Don’t fall for this porn scam – even if your password’s in the subject!

Credit to Author: Paul Ducklin| Date: Tue, 17 Dec 2019 23:03:19 +0000

Sextortionists are back with some new twists and turns in their odious and confronting scams.

If you haven’t encountered the word before, sextortion is the popular term for cybercrimes that combine sex or sexuality and extortion.

When they arrive by email, sextortion attempts generally involve a blackmail demand along the lines of, “I know you did sexy/naughty/prurient thing X, pay me Y or I will tell Z.”

Most often:

  • X is something that the crooks say they have evidence of via screenshots from your browser and your webcam.
  • Y is typically about $2,000, payable within a few days.
  • Z varies between ‘your closest friends’ and ‘everyone in your contacts’.

The scam version we’re discussing here looks like this:

As you can see, the crooks justify their claim to have both browser screenshots and stolen webcam footage by saying they’ve planted remote control malware on your computer.

That sort of malware does exist, and it’s often referred to by the term RAT, short for Remote Access Trojan.

However, in this case, the crooks don’t have a RAT on your computer – the story about remote control malware is just that: a story to scare you into paying up.

The crooks also claim to have infected your computer with malware by implanting it on the website you supposedly visited.

Again, what they describe is theoretically possible but it’s not what actually happened in this case – it’s just more made-up scare tactics.

The ‘proof’

The last piece of ‘evidence’ the crooks give in this attack is to ‘prove’ that they do have access to your computer by including a password of yours.

Often, the password you’ll see really is (or was) one of yours, but it’s usually very old and you almost certainly changed it years ago.

As many Naked Security readers have pointed out before, the only solid way for the crooks to prove that they had the sneaky evidence they claimed would be to share a clip of the alleged video with you…

…but they never do that, for the very simple reason that they don’t have anything.

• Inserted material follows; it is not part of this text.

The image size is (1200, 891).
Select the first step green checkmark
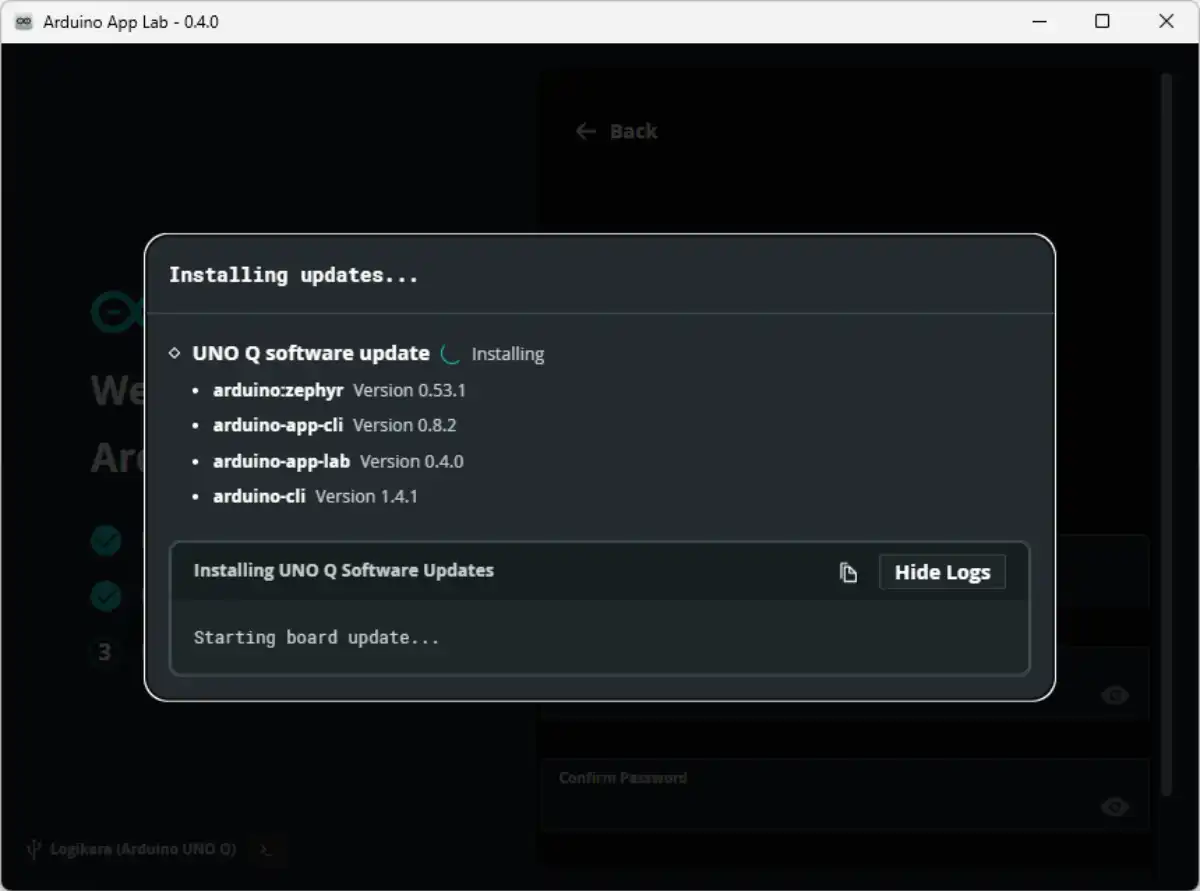pyautogui.click(x=106, y=540)
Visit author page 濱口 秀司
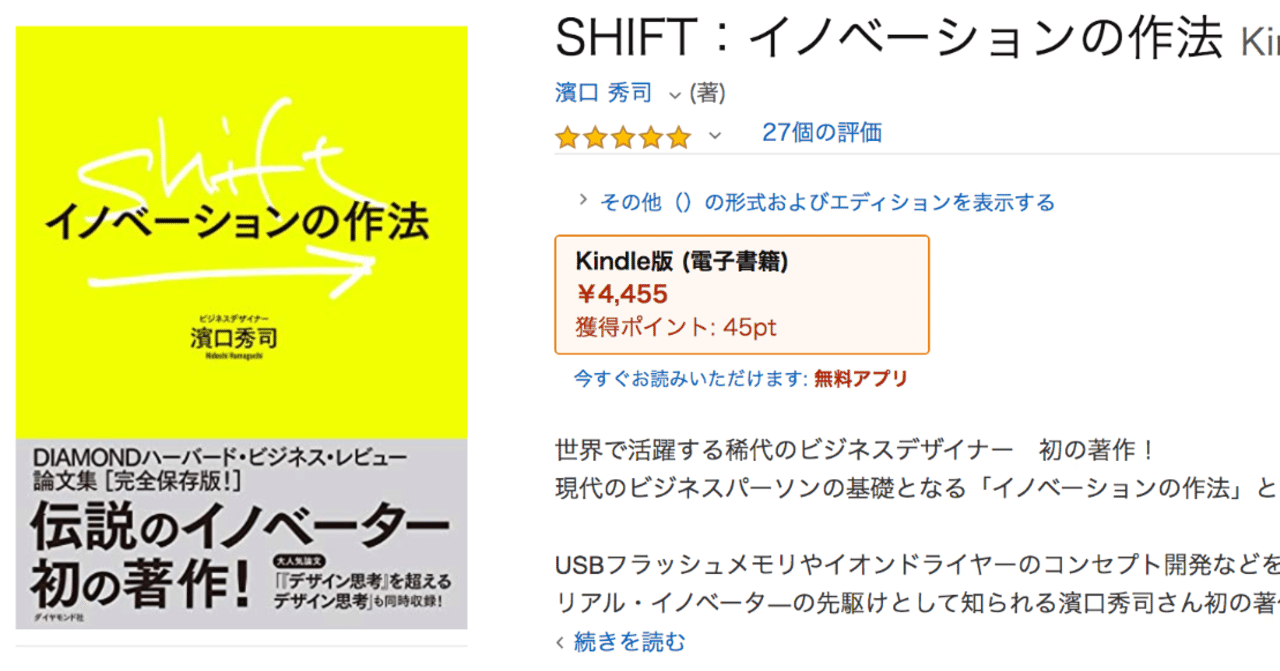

That long-breached, widely-known, already-changed (you did change it, right?), no-longer-important password is all they have; the rest is just bluff.

How it works

This particular example has a few novelties:

  • The subject line is your old password. Presumably, the crooks want to grab your attention, as well as giving anti-spam filters nothing predictable to look for in the subject.
  • The entire body of the email is actually sent across as an inline JPEG image with the text inside it. Presumably, the crooks hope to avoid getting spotted by an anti-spam filter that relies on analysing the textual content of the message.
  • The Bitcoin address to which you’re supposed to send the money is a QR code, not the usual text string you’d expect. Presumably, the crooks figure that because you can’t copy-and-paste text from an image, they need to provide it as an image you can scan with your phone.
  • Many of the English letters have been replaced with not-quite-right equivalents using accents and other modifiers. We can’t actually think of a good reason for the crooks to do this given that the characters are then converted to an image anyway. Perhaps they thought it looked freakily mysterious and therefore more likely to scare you, or they were trying to make life harder for any optical character recognition software that might be used along the way.
  • The crooks say they will send you ‘real proof’ in the form of the actual video, but only by sending it to 11 of your closest friends. Clearly this is an absurd offer given that they’re simultaneously demanding that you to pay up to stop the video reaching anyone.

What to do?

Here’s our advice:

  • Delete and move on. This sort of email is scary and confronting. Sadly, however, you can’t control what other people try to send to you. You can only control what you receive (for example by using a spam filter), and how you react to the things that actually reach you.
  • Don’t send any money. The Bitcoin (BTC) address in this email has received five incoming payments, but none of them seem to correspond to the amount demanded, given recent BTC exchange rates. Keep it that way!
  • Don’t reply. It’s tempting to test the crooks out, either to see what they’ve got out of fear, or to see how they react if provoked out of amusement. But you already know these guys are crooks, and you know they’re bluffing, so don’t play back into their hands by engaging any further.
  • Change your exposed password. You probably already have, given that the crooks are using an ancient password that was breached long ago. But if you haven’t, or if you’ve changed it only superficially (e.g. jimmy to jimmy99), revise your attitude to passwords right now. Consider a password manager if you haven’t already.
  • Never follow instructions in an email just because the message is insistent or because you’re frightened. If you aren’t sure about a link, a demand or an attachment, ask someone you trust for advice. And ask them face-to-face if you can, rather than just reaching out to someone you think you know online.